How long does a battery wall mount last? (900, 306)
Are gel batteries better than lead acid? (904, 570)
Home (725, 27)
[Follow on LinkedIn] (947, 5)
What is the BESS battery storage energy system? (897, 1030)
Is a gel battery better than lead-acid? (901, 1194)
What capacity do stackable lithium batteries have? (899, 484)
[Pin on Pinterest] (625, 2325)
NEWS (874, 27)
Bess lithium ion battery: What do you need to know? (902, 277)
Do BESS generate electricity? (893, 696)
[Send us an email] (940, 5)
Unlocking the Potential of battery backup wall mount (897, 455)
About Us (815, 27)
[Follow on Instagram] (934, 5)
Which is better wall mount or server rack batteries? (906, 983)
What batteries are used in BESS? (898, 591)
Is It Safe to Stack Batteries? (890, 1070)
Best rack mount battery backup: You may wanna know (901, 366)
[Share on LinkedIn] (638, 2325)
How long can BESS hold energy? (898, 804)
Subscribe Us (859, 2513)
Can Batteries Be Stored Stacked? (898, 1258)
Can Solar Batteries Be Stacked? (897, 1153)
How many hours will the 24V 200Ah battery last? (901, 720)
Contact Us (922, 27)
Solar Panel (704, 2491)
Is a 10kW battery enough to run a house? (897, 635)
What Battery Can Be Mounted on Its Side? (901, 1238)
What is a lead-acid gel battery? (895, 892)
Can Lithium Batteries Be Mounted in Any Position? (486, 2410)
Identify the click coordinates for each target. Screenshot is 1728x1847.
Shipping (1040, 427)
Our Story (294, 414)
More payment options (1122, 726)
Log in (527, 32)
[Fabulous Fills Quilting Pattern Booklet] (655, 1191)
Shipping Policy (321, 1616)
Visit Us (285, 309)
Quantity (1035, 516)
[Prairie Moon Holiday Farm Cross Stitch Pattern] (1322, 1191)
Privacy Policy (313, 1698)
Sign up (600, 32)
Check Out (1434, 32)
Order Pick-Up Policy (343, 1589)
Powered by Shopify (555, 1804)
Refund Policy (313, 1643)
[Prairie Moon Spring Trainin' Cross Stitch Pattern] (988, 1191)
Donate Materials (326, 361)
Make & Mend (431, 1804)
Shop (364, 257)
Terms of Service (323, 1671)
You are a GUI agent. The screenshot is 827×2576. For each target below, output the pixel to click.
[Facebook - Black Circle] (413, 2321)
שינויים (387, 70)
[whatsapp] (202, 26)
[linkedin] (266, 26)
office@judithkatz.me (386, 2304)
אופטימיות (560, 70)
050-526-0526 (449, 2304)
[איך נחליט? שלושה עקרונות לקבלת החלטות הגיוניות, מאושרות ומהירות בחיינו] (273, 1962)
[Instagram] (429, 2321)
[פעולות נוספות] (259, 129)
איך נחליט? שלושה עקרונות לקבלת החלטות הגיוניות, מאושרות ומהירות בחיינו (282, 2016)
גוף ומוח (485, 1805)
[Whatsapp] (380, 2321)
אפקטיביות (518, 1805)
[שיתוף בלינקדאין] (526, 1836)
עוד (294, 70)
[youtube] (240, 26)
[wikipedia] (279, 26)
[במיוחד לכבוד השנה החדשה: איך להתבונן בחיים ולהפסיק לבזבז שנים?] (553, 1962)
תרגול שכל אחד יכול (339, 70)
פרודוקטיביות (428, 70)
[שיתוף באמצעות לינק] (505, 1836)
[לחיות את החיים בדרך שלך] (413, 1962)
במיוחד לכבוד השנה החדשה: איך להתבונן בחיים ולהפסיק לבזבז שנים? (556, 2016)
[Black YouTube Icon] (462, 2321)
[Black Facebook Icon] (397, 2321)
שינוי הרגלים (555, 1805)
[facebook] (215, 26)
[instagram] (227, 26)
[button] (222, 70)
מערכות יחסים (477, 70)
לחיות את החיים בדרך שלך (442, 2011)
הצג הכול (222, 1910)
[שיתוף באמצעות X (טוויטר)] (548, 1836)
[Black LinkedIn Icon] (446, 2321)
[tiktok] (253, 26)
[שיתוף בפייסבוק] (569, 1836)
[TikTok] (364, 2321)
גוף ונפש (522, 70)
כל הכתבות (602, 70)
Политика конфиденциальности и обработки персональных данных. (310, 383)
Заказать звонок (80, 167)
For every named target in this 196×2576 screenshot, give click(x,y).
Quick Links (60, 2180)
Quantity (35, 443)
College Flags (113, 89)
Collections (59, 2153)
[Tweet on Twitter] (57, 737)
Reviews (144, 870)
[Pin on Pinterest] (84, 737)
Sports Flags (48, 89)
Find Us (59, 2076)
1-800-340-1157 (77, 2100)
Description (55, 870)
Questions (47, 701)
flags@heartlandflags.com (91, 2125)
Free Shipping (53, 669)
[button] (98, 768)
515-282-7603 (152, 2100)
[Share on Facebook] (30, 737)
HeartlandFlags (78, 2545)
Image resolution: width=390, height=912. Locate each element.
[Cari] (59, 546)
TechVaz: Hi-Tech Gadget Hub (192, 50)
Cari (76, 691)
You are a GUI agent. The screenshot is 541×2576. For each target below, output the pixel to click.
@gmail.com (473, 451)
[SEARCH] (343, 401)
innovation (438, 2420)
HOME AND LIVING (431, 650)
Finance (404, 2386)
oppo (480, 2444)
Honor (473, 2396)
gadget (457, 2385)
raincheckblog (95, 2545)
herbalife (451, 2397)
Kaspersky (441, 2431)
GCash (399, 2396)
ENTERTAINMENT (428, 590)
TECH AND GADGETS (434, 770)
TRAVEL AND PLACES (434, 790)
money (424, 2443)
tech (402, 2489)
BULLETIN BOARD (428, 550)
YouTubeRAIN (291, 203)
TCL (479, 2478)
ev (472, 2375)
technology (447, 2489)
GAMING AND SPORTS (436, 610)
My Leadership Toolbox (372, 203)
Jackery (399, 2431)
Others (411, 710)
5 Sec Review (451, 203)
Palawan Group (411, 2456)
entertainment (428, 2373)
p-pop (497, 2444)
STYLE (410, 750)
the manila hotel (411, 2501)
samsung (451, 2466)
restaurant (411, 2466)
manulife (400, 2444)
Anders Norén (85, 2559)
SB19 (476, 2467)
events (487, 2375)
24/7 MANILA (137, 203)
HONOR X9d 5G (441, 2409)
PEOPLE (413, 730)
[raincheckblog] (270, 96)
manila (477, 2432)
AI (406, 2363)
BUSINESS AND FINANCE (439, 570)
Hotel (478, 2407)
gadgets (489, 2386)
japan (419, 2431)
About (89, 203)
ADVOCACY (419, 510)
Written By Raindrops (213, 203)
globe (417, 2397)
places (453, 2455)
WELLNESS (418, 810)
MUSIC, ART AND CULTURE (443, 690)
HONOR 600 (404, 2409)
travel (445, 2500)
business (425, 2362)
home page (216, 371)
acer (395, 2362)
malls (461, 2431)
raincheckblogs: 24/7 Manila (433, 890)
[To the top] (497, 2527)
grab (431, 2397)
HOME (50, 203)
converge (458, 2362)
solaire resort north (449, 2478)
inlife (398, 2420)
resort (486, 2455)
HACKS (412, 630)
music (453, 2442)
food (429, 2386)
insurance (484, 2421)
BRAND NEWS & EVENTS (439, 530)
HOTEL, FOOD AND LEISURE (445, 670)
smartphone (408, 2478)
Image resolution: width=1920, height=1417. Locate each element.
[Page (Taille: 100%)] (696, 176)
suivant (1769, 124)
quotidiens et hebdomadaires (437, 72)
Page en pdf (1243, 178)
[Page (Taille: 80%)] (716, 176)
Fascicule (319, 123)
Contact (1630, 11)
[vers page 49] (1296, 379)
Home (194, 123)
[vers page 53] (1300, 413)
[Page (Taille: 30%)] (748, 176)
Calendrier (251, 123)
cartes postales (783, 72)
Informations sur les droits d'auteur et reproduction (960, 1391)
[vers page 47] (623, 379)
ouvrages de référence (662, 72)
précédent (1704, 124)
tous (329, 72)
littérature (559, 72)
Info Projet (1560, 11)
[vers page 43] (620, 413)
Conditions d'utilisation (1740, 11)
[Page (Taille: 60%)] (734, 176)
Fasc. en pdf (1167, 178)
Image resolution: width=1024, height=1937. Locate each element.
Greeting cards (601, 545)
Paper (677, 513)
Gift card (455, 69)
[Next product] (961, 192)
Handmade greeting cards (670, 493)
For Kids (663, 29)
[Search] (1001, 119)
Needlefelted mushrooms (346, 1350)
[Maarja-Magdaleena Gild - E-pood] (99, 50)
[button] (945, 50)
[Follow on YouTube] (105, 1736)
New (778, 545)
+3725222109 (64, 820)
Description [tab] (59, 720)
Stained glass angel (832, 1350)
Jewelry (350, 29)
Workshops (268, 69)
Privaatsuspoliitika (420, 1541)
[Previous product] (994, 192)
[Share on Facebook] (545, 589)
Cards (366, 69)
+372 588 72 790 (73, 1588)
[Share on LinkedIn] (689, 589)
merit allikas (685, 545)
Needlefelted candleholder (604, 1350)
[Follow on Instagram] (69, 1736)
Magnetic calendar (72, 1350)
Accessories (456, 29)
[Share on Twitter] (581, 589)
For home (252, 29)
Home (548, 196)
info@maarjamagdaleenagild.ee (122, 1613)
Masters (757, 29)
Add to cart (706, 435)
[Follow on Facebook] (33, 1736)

## ACTIVITY
Give back the lines above exactly, from the one with "790 (73, 1588)" through the last line.

## REPLY TO THE TASK
+372 588 72 790 (73, 1588)
[Share on LinkedIn] (689, 589)
merit allikas (685, 545)
Needlefelted candleholder (604, 1350)
[Follow on Instagram] (69, 1736)
Magnetic calendar (72, 1350)
Accessories (456, 29)
[Share on Twitter] (581, 589)
For home (252, 29)
Home (548, 196)
info@maarjamagdaleenagild.ee (122, 1613)
Masters (757, 29)
Add to cart (706, 435)
[Follow on Facebook] (33, 1736)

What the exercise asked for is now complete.